Questions on the material:
• 1. Reproduce the passage of the article on Yulia Efimova's positive DHEA test from "Mutko’s initial statements" to "minister has made.", word for word.
• 2. Pick up the article on Yulia Efimova's positive DHEA test after its final sentence and carry it further.

Page extract:
.....

World Record holder Yulia Efimova has tested positive for the substance DHEA, according to state-run R-Sport. The test came in October in an out-of-competition sample.
Russian Sport minister Vitaly Mutko objected to the original report, saying that it was “a premature statement and completely wrong, without reflecting the facts.” Mutko believes that the positive test was the result of a legitimate prescription that Efimova has. DHEA, or dehydroepiandrosterone, is not illegal per se (in the U.S. it’s legal as an “old dietary ingredient), but it is banned by WADA, who once called it “an anabolic steroid like testosterone and THG.”
Mutko’s initial statements did not dispute whether Efimova tested positive for the substance, rather he believes that she has a legitimate medical use.
Per the WADA Code, however, which can be read here, (list of banned substances here), DHEA is classified as an “Endogenous Anabolic Androgenic Steroid” when applied exogenously (aka, when not produced naturally by the body), and therefore it cannot be a Specified Substance because of its classification. This means that the fact that Efimova had a prescription for the substance, on face value, should not be enough to face suspension. Note that this is not her only possible defense, rather it is the one that the Russian sport minister has made.
Examples of the type of objective circumstances which in combination might lead a hearing panel to be comfortably satisfied of no performance-enhancing intent would include: the fact that the nature of the Specified Substance or the timing of its ingestion would not have been beneficial to the Athlete; the Athlete’s open Use or disclosure of his or her Use of the Specified Substance; and a contemporaneous medical records file substantiating the non sport-related prescription for the Specified Substance. Generally, the greater the potential performance-enhancing benefit, the higher the burden on the Athlete to prove lack of an intent to enhance sport performance.

.....

Provided data:
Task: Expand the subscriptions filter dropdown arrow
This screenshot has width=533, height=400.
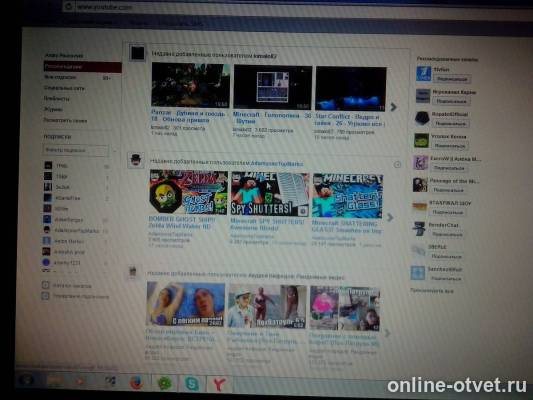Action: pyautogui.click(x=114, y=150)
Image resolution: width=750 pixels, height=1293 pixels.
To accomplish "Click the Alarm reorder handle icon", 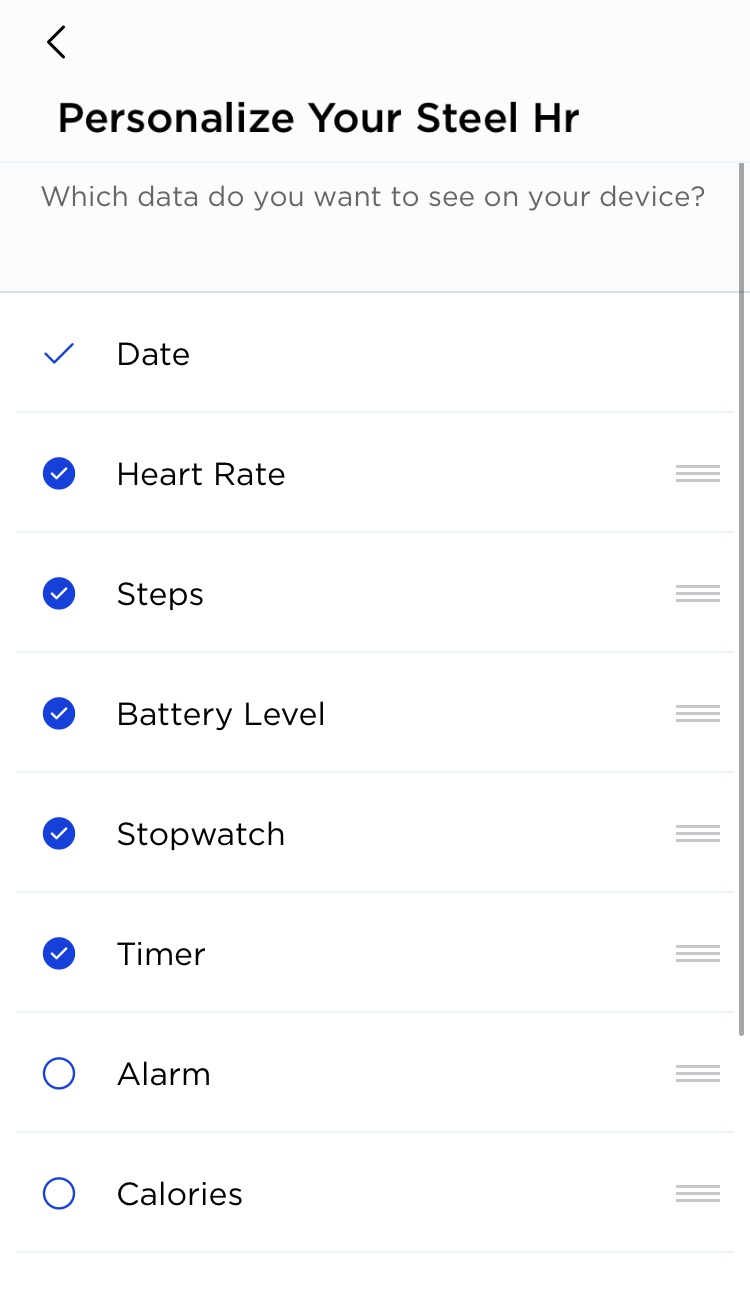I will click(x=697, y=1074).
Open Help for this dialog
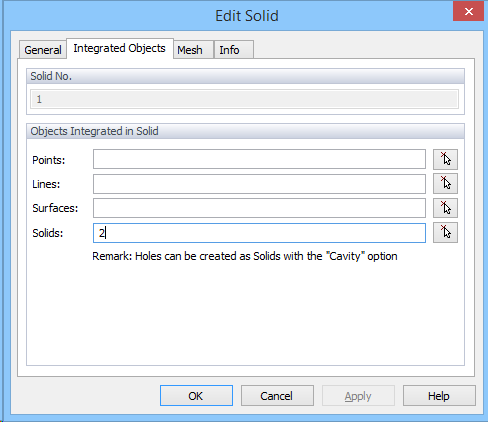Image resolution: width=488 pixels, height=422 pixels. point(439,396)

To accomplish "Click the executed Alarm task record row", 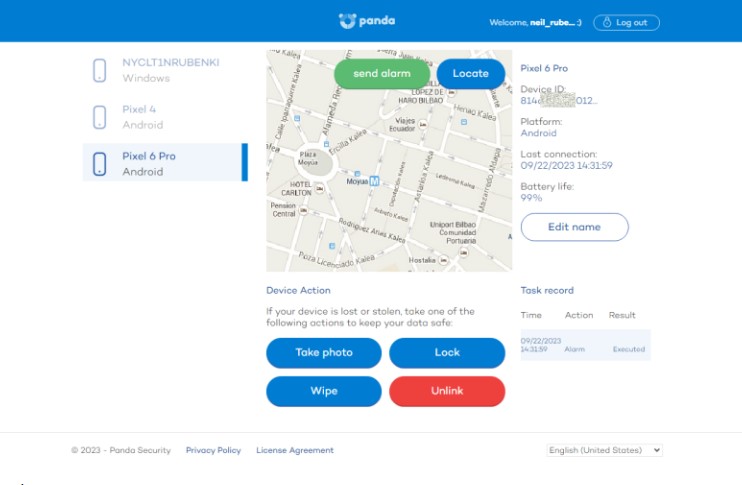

.....

Per-task outputs:
• 1.
Mutko’s initial statements did not dispute whether Efimova tested positive for the substance, rather he believes that she has a legitimate medical use.
Per the WADA Code, however, which can be read here, (list of banned substances here), DHEA is classified as an “Endogenous Anabolic Androgenic Steroid” when applied exogenously (aka, when not produced naturally by the body), and therefore it cannot be a Specified Substance because of its classification. This means that the fact that Efimova had a prescription for the substance, on face value, should not be enough to face suspension. Note that this is not her only possible defense, rather it is the one that the Russian sport minister has made.

• 2.
DHEA has been the culprit in many very high-profile doping cases, included baseball slugger Manny Ramirez, NBA player OJ Mayo, and 2008 Olympic 400 meter champion Lashawn Merritt, who received a 21 month suspension after a positive test of his own.
The test came after the 2013 World Championships where Efimova won the 50 and 200 meter breaststrokes and after she broke the World Record in the 50 breast in long course, but before she broke the 50 SCM and 200 SCM breaststroke World Records.
The Russians have confirmed that the test did not take place in Russia, but as Efimova was likely in the United States at the time, the USADA would be the organization that would have likely conducted it. The USADA has no test records for Efimova in 2013, but the 4th quarter, in which this test is claimed to have happened, is not yet available to the public. Efimova was tested by FINA in April of 2013, but no adverse findings have been announced from that test.
Efimova spends most of her time training in the United States at the Trojan Swim Club; three members of the 2012 Russian Olympic Swim Team have already been suspended for positive tests of banned substances.